▶ **WHAT TO PRODUCE**
The required lines are those that contain "with"; pull them out of the data and copy them.

(LISTED RECORDS begins)

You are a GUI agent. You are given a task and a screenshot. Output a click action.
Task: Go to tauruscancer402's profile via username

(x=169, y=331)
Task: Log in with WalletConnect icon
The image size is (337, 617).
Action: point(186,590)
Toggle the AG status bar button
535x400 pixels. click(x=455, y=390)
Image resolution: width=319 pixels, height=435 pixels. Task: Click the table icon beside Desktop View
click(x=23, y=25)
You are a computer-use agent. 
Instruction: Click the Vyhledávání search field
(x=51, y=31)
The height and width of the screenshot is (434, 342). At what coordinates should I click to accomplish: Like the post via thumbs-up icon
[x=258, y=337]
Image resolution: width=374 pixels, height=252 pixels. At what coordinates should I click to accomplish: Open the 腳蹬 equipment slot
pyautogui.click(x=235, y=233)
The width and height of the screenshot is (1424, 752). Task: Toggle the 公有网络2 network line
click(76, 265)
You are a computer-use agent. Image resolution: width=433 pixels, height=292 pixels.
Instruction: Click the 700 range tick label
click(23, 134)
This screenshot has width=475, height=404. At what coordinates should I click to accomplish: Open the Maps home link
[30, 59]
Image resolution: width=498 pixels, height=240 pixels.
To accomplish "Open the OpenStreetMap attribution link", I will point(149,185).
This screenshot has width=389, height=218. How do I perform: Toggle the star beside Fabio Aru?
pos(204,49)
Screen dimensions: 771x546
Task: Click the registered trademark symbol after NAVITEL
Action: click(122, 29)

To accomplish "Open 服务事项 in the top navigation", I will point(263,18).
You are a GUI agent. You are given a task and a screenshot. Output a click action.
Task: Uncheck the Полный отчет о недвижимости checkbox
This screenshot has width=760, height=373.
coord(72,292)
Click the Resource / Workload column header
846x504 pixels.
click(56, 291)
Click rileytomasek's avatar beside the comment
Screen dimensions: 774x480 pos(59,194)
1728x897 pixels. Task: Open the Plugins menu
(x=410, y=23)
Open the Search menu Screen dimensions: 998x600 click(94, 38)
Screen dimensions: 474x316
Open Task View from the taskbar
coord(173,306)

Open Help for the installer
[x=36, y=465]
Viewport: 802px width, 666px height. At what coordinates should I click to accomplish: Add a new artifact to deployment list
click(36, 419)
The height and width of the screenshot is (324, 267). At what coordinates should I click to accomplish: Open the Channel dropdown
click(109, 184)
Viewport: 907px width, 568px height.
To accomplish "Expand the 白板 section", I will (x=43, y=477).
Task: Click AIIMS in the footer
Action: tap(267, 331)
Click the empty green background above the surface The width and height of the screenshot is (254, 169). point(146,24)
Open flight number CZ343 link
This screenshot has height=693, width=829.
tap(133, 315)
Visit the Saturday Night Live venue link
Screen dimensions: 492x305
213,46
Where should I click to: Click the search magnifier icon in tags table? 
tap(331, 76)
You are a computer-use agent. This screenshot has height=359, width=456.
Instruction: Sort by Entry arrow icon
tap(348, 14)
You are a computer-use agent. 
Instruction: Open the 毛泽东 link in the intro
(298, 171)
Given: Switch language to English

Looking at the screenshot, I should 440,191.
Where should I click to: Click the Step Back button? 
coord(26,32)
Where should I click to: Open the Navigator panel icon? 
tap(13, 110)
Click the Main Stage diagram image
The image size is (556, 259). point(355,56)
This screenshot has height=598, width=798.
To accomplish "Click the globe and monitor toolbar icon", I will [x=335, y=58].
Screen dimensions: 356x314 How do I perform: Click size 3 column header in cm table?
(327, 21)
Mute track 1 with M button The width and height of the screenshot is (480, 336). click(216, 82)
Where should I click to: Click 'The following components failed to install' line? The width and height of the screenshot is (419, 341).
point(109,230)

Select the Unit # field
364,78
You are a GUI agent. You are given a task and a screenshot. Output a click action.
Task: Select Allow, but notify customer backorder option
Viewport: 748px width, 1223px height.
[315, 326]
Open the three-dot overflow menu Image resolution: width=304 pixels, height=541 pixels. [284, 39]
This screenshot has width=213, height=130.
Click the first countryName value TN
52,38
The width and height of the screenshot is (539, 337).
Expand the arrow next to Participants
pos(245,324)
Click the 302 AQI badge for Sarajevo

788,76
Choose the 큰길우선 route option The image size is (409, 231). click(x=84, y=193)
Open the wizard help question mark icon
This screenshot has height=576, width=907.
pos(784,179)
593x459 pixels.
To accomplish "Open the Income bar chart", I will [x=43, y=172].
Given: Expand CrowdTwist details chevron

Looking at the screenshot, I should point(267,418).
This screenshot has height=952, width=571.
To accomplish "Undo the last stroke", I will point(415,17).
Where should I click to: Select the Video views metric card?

(LISTED RECORDS ends)

▶ **OUTPUT OF THE TASK**
Task: Log in with WalletConnect icon
Mute track 1 with M button The width and height of the screenshot is (480, 336). click(216, 82)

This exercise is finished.